Thereafter, we switch focus to model construction in the context of travelling wave models of collective cell migration. These models consists of a single second order ODE describing how the population density u(z) changes with respect to a travelling wave variable z = x − ct where the constant c is referred to as the wave speed. Moreover, certain such models of reaction diffusion type as well as other models with density dependent diffusion are known to have specific analytical solutions of a simple form for certain wave speeds. These analytical solutions have been obtained by means of ansätze based on series expansions, and using these methods it is difficult to define the class of models which have simple analytical solutions. To tackle this problem, we consider a set of symmetries referred to as a Lie Algebra consisting of two symmetries that has been used to find analytical solutions of a second order ODE encapsulating numerous oscillatory models such as the van der Pol oscillator. Based on differential invariants, we derive the most general class of models for which this Lie Algebra is manifest. Thereafter, we implement Lie's algorithm based on step-wise integration in order to demonstrate how first integrals and (if possible) analytical solutions of all ODEs in our class of models are obtained.
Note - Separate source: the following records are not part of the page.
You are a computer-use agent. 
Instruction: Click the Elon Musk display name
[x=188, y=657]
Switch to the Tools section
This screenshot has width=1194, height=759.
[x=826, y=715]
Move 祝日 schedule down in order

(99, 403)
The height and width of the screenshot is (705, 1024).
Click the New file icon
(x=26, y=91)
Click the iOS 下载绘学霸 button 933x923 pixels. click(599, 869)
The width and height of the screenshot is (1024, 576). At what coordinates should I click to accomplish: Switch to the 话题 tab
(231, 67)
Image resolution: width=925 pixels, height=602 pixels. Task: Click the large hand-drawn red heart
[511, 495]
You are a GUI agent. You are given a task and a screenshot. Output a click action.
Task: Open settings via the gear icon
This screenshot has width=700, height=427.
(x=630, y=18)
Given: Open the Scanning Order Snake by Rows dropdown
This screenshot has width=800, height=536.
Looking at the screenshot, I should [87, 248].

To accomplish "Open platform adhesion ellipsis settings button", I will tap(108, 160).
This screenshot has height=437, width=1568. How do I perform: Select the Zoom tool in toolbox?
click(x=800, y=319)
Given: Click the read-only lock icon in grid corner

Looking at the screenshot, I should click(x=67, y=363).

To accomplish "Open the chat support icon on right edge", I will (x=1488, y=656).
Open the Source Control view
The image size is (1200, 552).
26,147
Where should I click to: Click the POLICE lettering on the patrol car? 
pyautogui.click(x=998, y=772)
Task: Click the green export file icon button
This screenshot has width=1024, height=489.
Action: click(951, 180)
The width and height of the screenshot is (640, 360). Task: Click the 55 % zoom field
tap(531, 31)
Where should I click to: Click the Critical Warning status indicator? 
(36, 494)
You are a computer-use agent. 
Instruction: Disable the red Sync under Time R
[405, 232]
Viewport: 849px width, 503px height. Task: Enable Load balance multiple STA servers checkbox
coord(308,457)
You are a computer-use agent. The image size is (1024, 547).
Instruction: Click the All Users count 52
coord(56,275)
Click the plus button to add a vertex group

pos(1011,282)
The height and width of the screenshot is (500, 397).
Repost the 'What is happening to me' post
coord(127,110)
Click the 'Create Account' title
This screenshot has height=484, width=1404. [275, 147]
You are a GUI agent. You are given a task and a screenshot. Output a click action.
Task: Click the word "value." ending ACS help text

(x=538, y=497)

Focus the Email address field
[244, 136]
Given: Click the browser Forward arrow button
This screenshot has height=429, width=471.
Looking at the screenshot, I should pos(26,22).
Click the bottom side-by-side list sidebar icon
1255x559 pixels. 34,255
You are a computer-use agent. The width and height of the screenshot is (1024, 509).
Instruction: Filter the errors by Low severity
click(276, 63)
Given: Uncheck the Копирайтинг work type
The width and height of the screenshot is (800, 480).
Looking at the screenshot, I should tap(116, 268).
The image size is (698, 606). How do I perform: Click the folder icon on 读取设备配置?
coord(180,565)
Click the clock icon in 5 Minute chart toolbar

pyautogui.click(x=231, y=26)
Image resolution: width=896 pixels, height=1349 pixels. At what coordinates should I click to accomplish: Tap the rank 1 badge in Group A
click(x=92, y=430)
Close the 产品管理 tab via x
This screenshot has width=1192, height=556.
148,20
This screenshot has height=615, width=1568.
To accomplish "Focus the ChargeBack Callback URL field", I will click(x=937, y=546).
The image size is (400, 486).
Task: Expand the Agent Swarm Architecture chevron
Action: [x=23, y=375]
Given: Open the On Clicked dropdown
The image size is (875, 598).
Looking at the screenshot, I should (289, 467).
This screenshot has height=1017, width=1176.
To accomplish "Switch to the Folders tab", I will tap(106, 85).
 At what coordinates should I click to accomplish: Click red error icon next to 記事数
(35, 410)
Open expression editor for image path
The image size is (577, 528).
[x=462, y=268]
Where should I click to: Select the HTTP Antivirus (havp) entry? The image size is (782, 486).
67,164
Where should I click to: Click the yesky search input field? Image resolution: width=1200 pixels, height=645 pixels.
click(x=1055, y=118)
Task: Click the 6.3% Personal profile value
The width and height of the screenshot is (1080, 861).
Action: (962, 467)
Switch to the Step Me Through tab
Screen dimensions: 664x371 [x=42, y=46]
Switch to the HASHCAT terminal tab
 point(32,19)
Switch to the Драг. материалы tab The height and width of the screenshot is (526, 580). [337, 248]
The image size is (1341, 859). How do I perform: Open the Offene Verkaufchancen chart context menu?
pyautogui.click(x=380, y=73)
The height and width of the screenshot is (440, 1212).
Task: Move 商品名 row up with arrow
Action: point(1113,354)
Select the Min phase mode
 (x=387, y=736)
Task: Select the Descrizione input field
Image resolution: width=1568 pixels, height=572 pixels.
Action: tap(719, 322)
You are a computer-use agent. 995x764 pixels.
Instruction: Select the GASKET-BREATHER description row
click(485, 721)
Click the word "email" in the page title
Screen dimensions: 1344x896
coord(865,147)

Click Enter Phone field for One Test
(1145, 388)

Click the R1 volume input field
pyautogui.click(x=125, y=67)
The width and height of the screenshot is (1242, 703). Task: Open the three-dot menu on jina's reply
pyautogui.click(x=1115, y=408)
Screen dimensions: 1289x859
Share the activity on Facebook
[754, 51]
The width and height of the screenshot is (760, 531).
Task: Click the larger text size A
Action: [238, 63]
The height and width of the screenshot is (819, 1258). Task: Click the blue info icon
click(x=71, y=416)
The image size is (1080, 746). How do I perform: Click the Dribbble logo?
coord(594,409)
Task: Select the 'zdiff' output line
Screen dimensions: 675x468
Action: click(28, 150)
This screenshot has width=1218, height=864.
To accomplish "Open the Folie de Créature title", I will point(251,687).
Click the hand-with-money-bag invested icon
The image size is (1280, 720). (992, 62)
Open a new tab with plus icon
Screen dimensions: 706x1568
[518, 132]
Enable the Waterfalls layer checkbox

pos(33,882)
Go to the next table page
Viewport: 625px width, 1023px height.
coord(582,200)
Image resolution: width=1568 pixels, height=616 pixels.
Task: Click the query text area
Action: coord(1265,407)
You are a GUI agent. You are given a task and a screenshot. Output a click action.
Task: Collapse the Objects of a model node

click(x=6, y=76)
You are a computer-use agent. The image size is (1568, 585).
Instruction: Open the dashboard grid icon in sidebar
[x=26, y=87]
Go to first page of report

Using this general class of models, we construct a sub-class of models characterised by the previously mentioned simple analytical solution. Lastly, we demonstrate how this sub-class encapsulates the previously known models with analytical solutions and we quantify the action of the symmetries in this Lie algebra on these analytical solutions. In total, this work demonstrates how classes of mechanistic models can be constructed based on mathematical properties encoded by a Lie Algebra in contrast to the standard way of model construction based on physical assumptions that are hard to validate.